--- What is required ---
Instruction for the data below: set down exactly the lines from the line with "How do I perform: Minimize" to the line with "Task: Zoom out the time range", inclusive, and no others.

--- Entries supplied ---
>>>>>

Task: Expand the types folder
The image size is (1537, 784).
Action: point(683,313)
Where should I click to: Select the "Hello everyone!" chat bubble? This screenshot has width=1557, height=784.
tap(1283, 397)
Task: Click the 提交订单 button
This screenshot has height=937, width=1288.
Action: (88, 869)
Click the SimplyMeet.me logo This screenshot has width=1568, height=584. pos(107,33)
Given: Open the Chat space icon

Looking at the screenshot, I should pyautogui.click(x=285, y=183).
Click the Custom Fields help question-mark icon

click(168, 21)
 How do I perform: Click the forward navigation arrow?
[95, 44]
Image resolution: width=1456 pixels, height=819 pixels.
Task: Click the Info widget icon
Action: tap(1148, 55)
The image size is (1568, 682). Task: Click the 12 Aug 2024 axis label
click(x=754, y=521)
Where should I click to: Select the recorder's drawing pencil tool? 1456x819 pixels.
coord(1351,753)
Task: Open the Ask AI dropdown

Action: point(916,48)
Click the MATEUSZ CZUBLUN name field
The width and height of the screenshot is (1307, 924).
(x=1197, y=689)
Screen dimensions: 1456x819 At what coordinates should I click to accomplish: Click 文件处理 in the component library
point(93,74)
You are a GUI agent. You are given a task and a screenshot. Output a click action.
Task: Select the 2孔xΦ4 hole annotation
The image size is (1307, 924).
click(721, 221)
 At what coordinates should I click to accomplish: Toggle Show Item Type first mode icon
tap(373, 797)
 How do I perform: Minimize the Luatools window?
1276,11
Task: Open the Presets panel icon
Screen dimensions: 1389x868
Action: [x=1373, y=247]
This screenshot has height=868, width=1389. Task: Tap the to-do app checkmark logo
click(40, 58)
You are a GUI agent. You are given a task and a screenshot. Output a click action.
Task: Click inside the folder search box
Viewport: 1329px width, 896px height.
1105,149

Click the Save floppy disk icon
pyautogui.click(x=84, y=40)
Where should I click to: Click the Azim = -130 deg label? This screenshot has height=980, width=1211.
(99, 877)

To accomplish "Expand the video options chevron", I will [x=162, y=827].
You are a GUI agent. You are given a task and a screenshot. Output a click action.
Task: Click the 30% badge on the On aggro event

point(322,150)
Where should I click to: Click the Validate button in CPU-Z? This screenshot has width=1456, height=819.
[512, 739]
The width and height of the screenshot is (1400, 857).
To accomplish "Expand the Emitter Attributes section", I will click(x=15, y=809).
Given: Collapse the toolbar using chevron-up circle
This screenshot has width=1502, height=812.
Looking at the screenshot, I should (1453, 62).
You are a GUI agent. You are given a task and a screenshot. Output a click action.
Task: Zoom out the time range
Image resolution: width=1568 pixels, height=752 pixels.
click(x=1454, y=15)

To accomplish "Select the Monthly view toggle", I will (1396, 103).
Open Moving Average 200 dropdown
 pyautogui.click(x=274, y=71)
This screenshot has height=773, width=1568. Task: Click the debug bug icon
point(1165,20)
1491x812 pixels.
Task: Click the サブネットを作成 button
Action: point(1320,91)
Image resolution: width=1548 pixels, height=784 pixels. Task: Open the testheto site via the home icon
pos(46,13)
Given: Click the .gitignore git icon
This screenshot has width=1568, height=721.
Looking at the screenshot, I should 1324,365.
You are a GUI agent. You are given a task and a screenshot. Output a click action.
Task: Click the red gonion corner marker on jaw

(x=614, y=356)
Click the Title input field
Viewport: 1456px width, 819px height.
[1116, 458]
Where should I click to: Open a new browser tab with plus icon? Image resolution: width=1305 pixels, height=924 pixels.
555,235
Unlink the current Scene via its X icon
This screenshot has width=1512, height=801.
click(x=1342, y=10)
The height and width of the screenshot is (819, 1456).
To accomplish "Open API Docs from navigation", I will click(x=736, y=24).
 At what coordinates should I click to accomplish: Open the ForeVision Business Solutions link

<<<<<

--- Your response ---
 How do I perform: Minimize the Luatools window?
1276,11
Task: Open the Presets panel icon
Screen dimensions: 1389x868
Action: [x=1373, y=247]
This screenshot has height=868, width=1389. Task: Tap the to-do app checkmark logo
click(40, 58)
You are a GUI agent. You are given a task and a screenshot. Output a click action.
Task: Click inside the folder search box
Viewport: 1329px width, 896px height.
1105,149

Click the Save floppy disk icon
pyautogui.click(x=84, y=40)
Where should I click to: Click the Azim = -130 deg label? This screenshot has height=980, width=1211.
(99, 877)

To accomplish "Expand the video options chevron", I will [x=162, y=827].
You are a GUI agent. You are given a task and a screenshot. Output a click action.
Task: Click the 30% badge on the On aggro event

point(322,150)
Where should I click to: Click the Validate button in CPU-Z? This screenshot has width=1456, height=819.
[512, 739]
The width and height of the screenshot is (1400, 857).
To accomplish "Expand the Emitter Attributes section", I will click(x=15, y=809).
Given: Collapse the toolbar using chevron-up circle
This screenshot has width=1502, height=812.
Looking at the screenshot, I should (1453, 62).
You are a GUI agent. You are given a task and a screenshot. Output a click action.
Task: Zoom out the time range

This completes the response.